This guide is part three of the series, X86–64 Assembly Language Program.
Now that we’ve set up an efficient development environment, it’s time to write some actual Assembly Language code. In this guide, I’ll share the resources and processes I followed to build a simple Assembly Language program.
Printing Command Line Arguments
In order to demonstrate the concepts let’s write an assembly program that counts the number of unique words in a text file whose name is provided as an argument.
As a first step towards that goal, the program would need to access command-line arguments. This first program is all about understanding how to access command-line arguments using x86_64 Linux assembly.
If you are new to assembly programming, I suggest this guide as a starting point to learns some of the fundamentals. I reference some of the concepts here without further explanation.
What is a Command Line Argument
Command-line arguments are textual inputs the program users include on the command line while executing a program. For example, if there is an executable program named a.out, it can be run on a Linux system from the command line with the command
$ ./a.out
Further to that, “command-line arguments” can be included after the executable name. For example,
$ ./a.out 1 2 3
In this case, there are three arguments: 1, 2, and 3.
The Call Stack
It will help to have an understanding of the call stack as this is where command-line arguments are stored when a program begins executing.
If you are not familiar, the stack is a Last In First Out (LIFO) data structure that resides in the computer’s RAM. The stack pointer keeps track of the “top” of the stack. In x86_64, the stack pointer is the register $rpi
. $rpi
is a pointer to the “Last In” memory address of the stack. The stack pointer can be used to access the stack, or two assembly language commands can be used: push
and pop
. push
can be used to add a value to the stack, and update $rpi
to point to this newly added value. pop
can be used to get the “Last In” value from the stack, and update $rpi
to point to the next value on the stack. The format of these commands is (note that a semicolon is used to denote comments in Assembly language so anything after ;
is ignored by the compiler):
; add the value of $rcx to the stack
push rcx
; pop the "Last In" stack value into $rbx.
; In this case, the value of $rcx
pop rbx
Accessing Command Line Arguments in X86–64 Assembly Language
When a program begins execution, any command-line arguments are stored on the stack. The top of the stack will hold the number of arguments. If you’ve programmed in c or c++ this is referred to as argc in main() meaning argument count.
The second value on the stack is the function name. This is considered the first argument and is included in the argument count total. Therefore, if you provide no arguments when executing a program argc will be equal to one.
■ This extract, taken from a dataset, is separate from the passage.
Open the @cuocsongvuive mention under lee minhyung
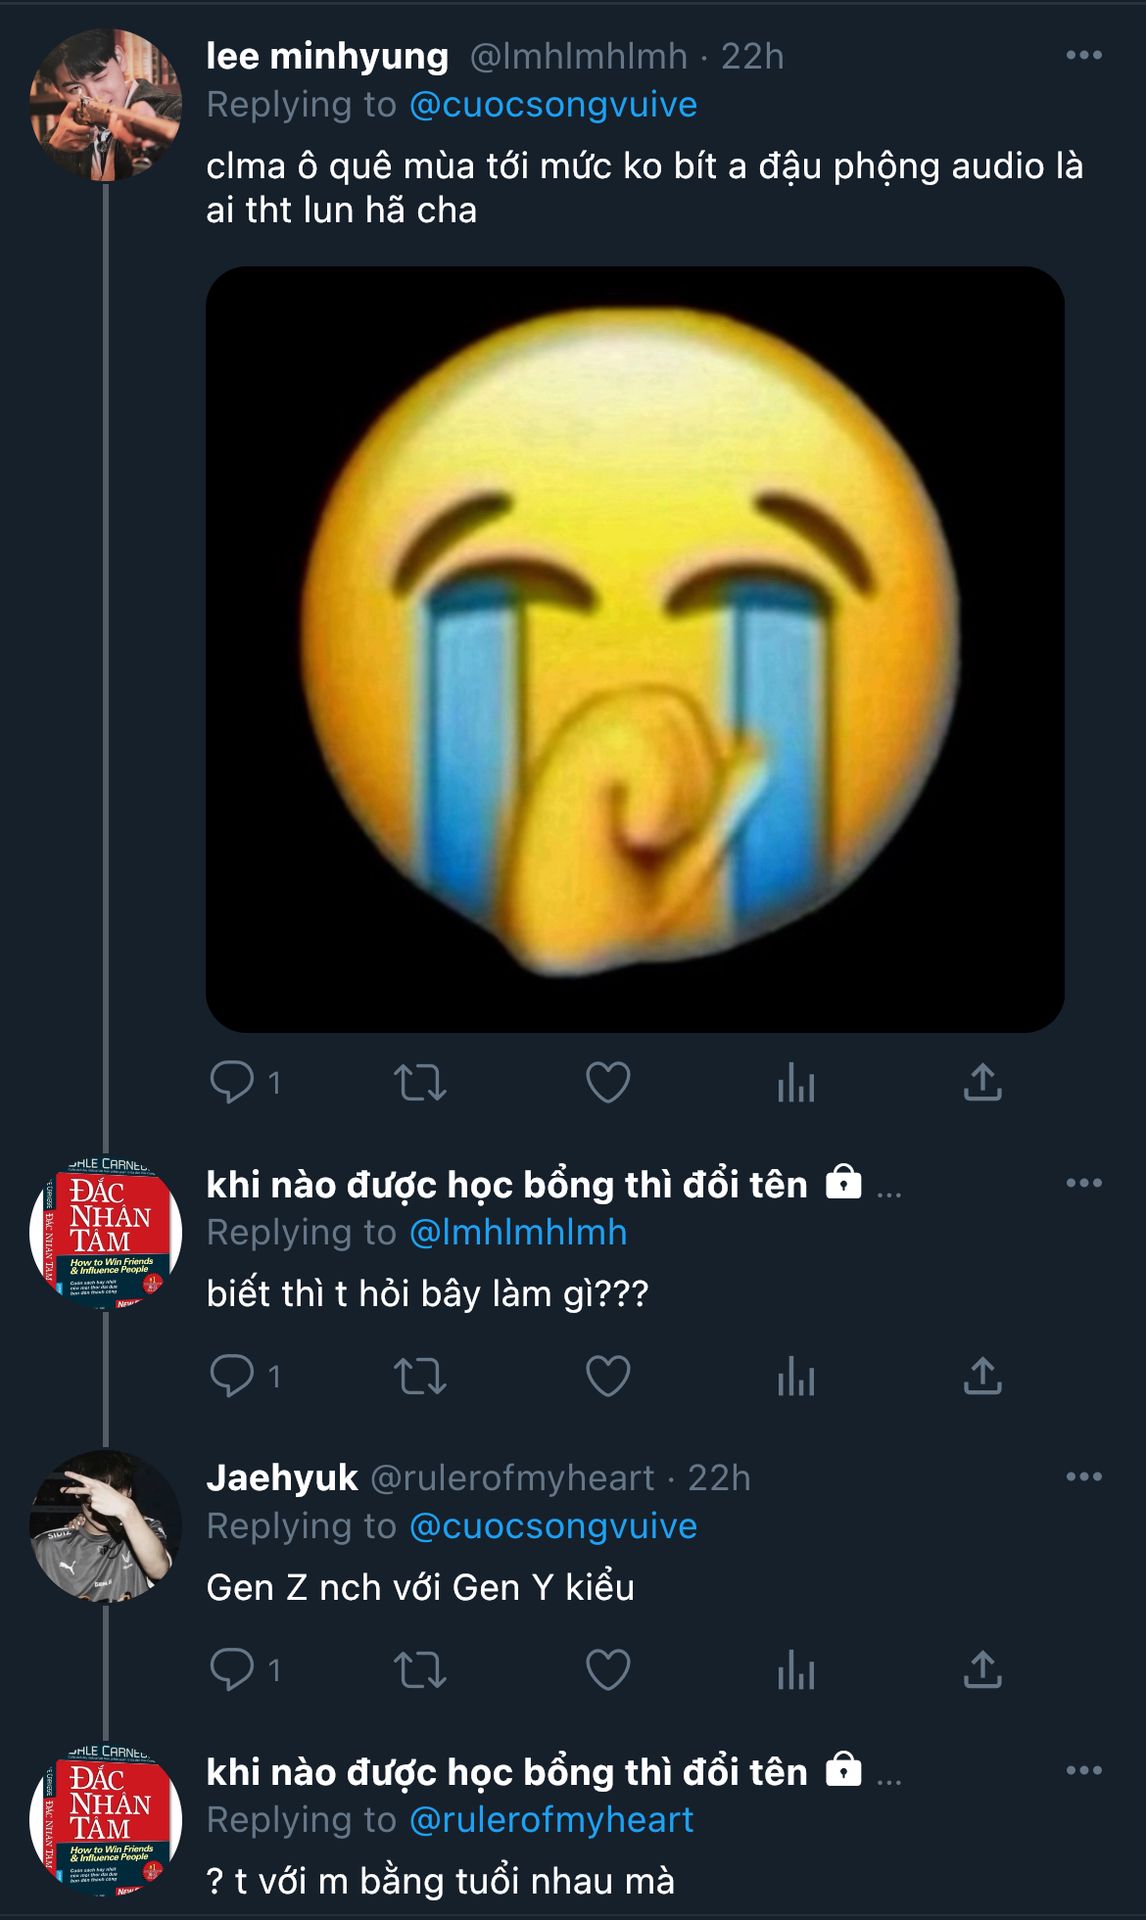 (x=553, y=105)
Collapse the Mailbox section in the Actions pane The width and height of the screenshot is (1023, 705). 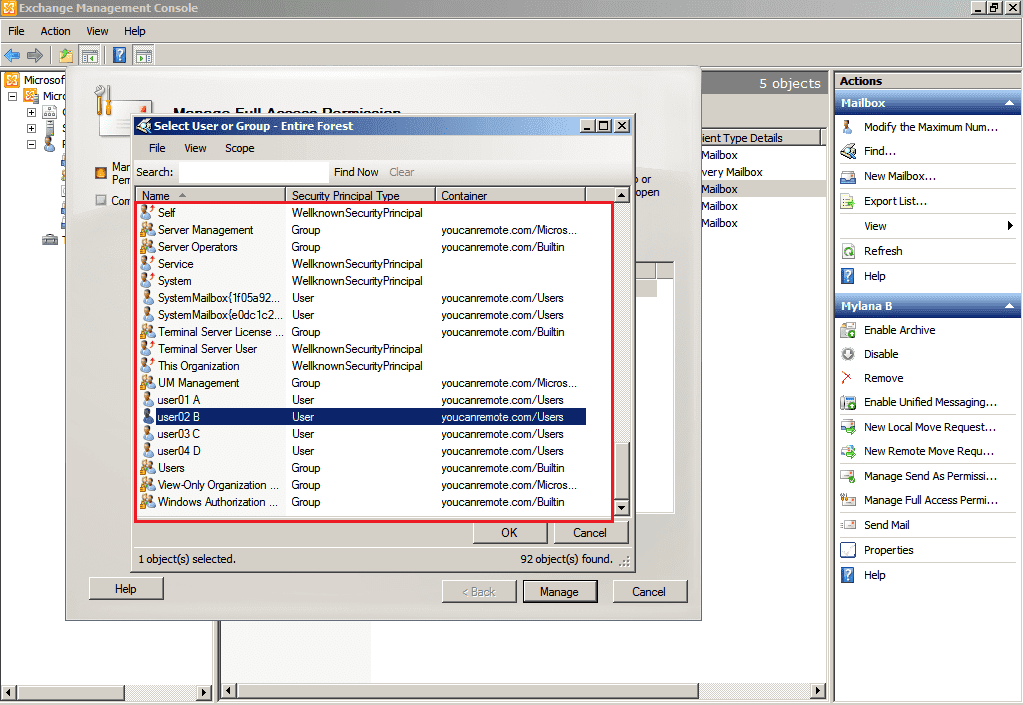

Any arguments provided will be the next values on the stack. As an example, if you executed a program with the command
./a.out arg1 arg2 arg3
the stack would look as follows
The Stack
+-------+
| STACK |
+-------+
| 4 |
| a.out |
| arg1 |
| agr2 |
| agr3 |
+-------+
The Stack Pointer ($rpi
) would be pointing to the top of the stack, i.e. the memory address of the argc
value, 4. Of course, these values would all be encoded in binary.
This program prints out argc
and the program name with a newline in between:
section .data
section .text
global _start
_start:
call .printNumberOfArgs
call .printNewline
call .printArg
call .printNewline
call .exit
.printNumberOfArgs:
pop rbx ; this is the address of the calling fxn. Remove it from the stack
; for a moment so I can get to the argc
pop rcx ; get argc from stack
add rcx, 48 ; convert number of args to ascii (only works if < 10)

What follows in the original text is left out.